Top of Exercise materials

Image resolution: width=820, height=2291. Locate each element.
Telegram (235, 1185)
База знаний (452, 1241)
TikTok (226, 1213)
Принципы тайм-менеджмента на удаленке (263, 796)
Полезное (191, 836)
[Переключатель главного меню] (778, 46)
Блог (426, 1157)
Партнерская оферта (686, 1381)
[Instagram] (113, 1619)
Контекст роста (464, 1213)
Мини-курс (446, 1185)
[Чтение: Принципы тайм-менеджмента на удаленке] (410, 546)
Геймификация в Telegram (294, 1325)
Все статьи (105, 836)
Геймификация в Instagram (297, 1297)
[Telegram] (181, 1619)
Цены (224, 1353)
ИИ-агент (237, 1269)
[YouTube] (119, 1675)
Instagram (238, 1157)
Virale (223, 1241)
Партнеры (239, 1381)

Bottom of Exercise materials
Top of Exercise materials

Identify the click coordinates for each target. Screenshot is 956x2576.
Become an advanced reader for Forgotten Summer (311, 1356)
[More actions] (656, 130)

Bottom of Exercise materials
Top of Exercise materials

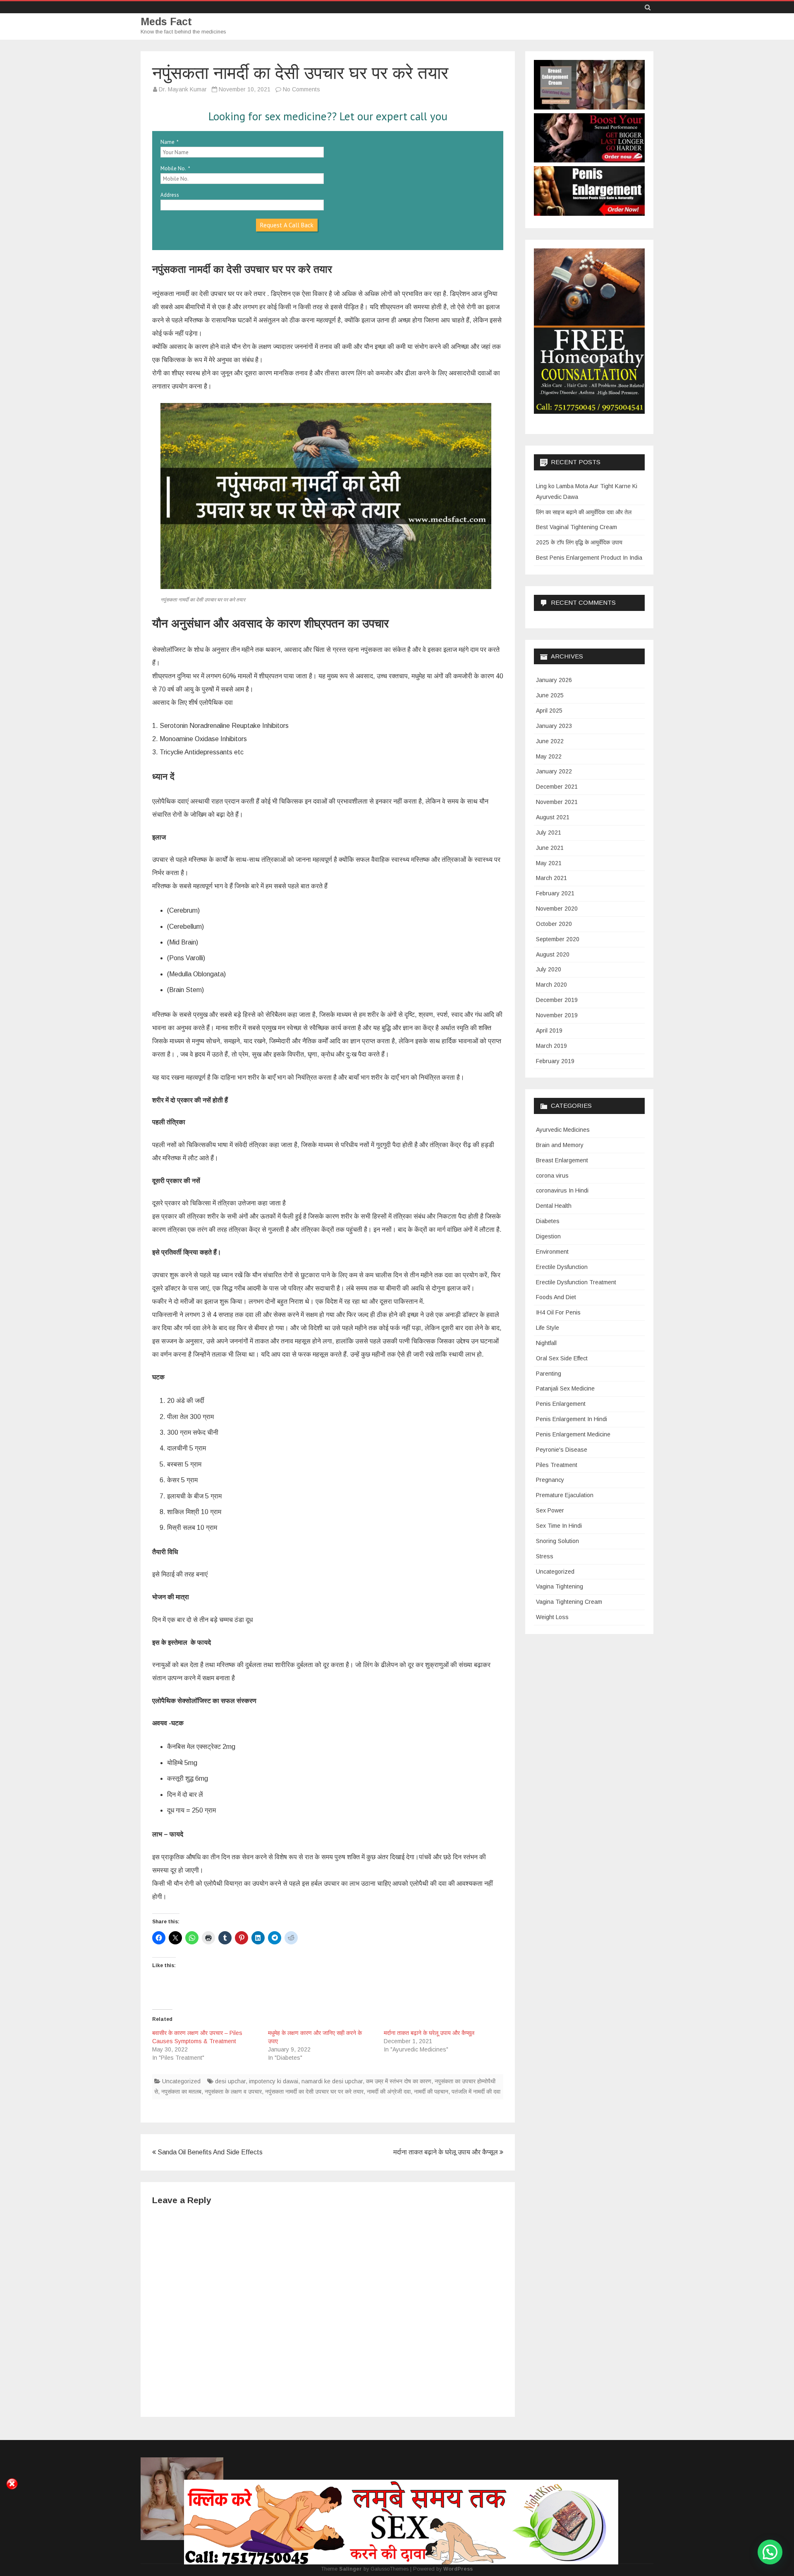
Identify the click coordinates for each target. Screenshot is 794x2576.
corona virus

Bottom of Exercise materials

For the word "each", find all matching lines in the entries above and copy them out.

*Answer section*.
Image resolution: width=820, height=2291. Locate each element.
Identify the click coordinates for each target. Screenshot is 956x2576.
Identify the click coordinates for each target. Screenshot is 794x2576.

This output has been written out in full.